Only Misconduct of a Quasi Criminal Nature will Bar Georgia Employees from Recovering Workers Compensation Benefits

Burdette was a cell tower technician.  It was his first day back at work, and he was assigned to work on the top of a cell tower with the lead tower hand. Prior to the shift, the supervisor had instructed the crew to climb down the towers and not to use controlled descent, which is similar to rappelling, and sometimes used in the industry. The employer required its employees to be trained such descents.  Burdette and the lead man worked together on the same cell tower all day, and when they were done, the lead man instructed Burdette to climb down the tower, but Burdette responded that he wanted to use controlled descent instead:

“I told him no, man, just climb down. Might as well just climb down … . [W]e don’t have a safety rope up here for you to grab. He told me he had done this so many times. I was like, dude, they’re going to be mad if you do it. [Our supervisor] will be mad if you do it and, … you might not have a job or you might, you know, have to deal with the consequences if you don’t listen.”

However, Burdette prepared his equipment and began a controlled descent, but fell, causing severe injuries to his ankle, leg, and hip.  Should he be barred from receiving workers compensation benefits?

The Georgia Court of Appeals determined he would not be barred, even though he had violated instructions from his lead man and the supervisor.  In Burdette v. Chandler Telecom, LLC, 2015 Ga. App. LEXIS 619 (10/30/15), the Court found that the administrative law judge and the State Board of Workers’ Compensation had erred in finding that the claim was barred because the injury resulted from his own willful misconduct, and they reversed the Board’s decision.

“Our Supreme Court has . . . explained that willful misconduct “involves conduct of a quasi criminal nature, the intentional doing of something, either with the knowledge that it is likely to result in serious injury, or with a wanton and reckless disregard of its probable consequences.” Indeed, the general rule is that “mere violations of instructions, orders, rules, ordinances, and statutes, and the doing of hazardous acts where the danger is obvious, do not, without more, as a matter of law, constitute [willful] misconduct.””

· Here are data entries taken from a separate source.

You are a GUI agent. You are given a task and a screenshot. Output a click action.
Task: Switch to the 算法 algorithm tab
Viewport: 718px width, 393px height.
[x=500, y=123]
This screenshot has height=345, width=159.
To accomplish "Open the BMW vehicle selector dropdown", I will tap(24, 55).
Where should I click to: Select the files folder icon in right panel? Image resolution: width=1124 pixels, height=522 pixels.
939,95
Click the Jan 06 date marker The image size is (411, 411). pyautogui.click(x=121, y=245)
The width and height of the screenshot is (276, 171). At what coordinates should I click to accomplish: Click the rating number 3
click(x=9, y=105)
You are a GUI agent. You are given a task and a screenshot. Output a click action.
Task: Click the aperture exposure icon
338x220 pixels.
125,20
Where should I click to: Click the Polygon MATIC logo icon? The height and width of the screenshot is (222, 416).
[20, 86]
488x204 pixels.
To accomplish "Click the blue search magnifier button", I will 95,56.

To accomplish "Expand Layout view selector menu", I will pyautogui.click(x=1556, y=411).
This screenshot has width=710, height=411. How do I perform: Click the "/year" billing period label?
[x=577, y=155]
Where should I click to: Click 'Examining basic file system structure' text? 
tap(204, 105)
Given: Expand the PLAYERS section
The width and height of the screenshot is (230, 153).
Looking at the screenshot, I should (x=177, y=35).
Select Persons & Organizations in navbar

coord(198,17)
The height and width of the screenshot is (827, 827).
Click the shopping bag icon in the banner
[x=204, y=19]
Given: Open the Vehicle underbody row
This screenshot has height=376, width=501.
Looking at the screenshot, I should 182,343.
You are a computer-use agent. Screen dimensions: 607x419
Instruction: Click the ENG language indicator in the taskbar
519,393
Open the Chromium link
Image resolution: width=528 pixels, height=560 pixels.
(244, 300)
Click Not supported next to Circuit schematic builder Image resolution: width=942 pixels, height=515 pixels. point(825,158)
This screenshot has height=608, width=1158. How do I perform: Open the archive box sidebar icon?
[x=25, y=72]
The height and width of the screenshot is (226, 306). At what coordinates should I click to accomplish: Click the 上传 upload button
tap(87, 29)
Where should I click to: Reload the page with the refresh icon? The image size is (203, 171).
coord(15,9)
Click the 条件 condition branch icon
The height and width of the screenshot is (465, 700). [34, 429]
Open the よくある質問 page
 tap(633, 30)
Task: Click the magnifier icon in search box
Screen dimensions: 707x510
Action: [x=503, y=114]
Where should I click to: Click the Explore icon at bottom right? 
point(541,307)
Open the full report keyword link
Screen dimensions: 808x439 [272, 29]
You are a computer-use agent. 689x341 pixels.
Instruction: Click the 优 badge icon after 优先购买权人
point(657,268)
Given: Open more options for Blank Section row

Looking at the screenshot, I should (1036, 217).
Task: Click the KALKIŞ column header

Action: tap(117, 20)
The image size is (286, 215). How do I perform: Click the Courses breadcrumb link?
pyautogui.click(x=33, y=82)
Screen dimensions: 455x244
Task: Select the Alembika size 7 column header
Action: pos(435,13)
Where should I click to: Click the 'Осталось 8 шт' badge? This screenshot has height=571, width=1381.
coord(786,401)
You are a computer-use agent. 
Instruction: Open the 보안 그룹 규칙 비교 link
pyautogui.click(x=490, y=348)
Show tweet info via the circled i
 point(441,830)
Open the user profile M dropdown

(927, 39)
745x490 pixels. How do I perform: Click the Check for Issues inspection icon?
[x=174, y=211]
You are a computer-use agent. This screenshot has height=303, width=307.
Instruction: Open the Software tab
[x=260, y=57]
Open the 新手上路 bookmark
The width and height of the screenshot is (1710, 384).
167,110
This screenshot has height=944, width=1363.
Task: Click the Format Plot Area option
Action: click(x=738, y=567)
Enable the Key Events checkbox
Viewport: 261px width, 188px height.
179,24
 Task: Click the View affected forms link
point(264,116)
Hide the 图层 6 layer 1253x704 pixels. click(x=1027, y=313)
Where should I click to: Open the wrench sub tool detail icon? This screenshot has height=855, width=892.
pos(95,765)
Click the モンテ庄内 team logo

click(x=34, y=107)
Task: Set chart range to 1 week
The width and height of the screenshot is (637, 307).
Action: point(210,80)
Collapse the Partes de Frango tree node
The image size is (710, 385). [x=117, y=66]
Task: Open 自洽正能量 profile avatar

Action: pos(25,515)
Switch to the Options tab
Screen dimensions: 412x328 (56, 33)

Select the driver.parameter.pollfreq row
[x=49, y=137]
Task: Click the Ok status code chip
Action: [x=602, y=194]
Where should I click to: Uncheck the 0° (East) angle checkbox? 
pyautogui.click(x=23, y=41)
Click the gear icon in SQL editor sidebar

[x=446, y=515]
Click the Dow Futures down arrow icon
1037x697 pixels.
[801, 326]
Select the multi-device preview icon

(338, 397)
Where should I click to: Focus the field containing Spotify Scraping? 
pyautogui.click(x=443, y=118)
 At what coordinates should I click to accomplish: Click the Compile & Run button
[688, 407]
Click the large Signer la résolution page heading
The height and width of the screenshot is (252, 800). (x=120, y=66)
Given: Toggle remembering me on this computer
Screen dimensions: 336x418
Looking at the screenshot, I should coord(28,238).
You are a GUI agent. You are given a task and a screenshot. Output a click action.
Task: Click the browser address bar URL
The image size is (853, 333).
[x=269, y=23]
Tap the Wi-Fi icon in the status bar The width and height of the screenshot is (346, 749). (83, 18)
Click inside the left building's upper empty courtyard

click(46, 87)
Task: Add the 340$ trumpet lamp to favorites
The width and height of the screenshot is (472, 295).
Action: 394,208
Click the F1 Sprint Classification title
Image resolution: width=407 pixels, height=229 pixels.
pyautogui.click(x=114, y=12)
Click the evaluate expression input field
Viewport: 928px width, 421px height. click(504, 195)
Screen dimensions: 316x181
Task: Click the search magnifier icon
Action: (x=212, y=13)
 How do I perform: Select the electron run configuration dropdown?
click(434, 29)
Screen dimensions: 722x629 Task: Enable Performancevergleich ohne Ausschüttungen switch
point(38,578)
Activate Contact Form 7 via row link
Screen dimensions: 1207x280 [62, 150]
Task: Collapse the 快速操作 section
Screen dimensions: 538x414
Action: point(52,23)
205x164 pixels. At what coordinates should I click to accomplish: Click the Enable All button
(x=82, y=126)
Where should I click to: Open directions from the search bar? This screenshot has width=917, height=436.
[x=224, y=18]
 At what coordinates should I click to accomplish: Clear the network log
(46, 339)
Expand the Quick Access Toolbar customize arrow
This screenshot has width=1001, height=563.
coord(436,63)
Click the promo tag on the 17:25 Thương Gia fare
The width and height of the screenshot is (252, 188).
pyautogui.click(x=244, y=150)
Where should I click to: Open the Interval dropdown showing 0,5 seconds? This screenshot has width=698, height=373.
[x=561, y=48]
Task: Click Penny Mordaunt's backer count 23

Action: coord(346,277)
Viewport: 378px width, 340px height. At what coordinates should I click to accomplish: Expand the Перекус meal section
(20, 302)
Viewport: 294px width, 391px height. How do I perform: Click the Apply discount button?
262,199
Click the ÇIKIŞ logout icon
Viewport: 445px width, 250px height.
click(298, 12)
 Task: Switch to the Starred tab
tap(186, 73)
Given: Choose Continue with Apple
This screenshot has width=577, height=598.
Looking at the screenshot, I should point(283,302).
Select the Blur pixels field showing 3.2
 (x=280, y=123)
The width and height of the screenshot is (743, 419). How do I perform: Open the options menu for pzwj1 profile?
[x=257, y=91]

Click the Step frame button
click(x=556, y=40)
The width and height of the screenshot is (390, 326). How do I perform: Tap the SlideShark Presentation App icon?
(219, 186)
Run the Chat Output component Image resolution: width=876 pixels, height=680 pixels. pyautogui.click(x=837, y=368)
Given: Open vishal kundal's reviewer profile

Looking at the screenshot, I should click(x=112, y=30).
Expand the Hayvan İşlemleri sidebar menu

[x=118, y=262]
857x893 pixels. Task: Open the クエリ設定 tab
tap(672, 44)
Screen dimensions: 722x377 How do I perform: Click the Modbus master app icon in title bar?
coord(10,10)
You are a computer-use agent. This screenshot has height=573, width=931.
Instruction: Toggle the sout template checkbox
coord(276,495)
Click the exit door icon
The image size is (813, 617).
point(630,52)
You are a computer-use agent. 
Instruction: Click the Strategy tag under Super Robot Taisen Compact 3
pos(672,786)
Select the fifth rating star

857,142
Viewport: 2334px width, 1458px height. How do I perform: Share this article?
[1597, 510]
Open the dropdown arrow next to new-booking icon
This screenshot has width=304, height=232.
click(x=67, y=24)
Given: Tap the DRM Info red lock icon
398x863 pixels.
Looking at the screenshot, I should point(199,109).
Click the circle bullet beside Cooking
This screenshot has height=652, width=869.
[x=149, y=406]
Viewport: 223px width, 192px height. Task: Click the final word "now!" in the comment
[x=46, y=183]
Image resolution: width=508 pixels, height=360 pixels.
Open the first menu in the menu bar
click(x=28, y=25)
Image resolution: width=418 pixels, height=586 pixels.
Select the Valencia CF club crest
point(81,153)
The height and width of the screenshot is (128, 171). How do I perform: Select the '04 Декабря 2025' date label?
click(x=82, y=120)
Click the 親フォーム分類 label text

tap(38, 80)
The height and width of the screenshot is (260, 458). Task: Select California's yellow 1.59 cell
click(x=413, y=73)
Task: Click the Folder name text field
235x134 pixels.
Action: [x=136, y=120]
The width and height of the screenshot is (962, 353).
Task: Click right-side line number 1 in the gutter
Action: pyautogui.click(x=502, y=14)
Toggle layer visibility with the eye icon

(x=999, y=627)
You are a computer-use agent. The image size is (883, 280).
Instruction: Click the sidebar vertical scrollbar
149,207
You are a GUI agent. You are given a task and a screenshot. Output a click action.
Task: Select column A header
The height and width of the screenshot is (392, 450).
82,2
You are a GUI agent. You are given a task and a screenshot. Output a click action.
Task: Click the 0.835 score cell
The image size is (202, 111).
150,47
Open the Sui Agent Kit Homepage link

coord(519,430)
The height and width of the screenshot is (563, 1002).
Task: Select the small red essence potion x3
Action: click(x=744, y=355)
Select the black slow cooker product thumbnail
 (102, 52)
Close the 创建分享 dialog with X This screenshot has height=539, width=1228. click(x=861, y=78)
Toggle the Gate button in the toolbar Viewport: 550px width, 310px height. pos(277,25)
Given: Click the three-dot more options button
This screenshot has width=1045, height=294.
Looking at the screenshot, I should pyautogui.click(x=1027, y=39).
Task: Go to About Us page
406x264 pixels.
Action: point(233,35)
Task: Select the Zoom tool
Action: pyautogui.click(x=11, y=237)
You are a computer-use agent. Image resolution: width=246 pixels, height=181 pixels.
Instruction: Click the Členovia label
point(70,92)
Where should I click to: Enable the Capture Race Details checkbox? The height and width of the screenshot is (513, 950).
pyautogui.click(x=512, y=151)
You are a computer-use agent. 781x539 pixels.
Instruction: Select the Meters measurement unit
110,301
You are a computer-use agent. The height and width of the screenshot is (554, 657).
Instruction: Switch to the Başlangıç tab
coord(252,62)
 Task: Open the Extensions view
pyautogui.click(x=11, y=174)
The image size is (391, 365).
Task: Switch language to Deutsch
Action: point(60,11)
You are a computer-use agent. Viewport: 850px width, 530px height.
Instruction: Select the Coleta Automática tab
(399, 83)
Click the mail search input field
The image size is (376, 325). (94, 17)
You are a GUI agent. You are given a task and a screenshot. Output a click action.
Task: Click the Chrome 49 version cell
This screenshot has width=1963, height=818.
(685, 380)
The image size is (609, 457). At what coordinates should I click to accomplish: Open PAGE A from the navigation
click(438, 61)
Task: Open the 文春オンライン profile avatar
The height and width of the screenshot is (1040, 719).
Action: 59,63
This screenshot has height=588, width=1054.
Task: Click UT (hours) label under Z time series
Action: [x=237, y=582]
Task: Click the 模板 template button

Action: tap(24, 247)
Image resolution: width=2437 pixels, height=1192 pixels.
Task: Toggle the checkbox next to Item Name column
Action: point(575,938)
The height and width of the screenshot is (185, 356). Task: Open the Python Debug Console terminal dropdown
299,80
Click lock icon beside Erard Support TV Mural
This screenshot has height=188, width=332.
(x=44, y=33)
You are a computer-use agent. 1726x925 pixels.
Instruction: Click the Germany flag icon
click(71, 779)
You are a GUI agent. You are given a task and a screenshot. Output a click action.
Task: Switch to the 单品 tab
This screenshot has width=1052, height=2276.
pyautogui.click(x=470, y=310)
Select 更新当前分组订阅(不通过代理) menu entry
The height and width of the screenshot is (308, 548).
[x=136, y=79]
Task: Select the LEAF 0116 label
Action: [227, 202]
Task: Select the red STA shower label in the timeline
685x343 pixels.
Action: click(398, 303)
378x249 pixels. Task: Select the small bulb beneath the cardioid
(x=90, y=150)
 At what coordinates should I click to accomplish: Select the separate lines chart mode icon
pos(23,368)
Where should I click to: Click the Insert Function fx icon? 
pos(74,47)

This is an important decision, given the trend in some states, including Tennessee, to find that mere violation of work safety instructions constitutes willful misconduct sufficient to relieve the employer of responsibility for the resulting medical bills and disability benefits. In Burdette the Court of Appeals followed Georgia precedent and reached the correct decision.  Burdette was not drunk or high on drugs, and he did not deliberately try to injure himself.  Allowing an employer to escape responsibility for workers compensation benefits in such a circumstance has repercussions far beyond the immediate parties involved. For instance, if the workers compensation insurer was not required to pay in such circumstances, the hospital would not get paid for the treatment it provided and the burden would ultimately fall on the public.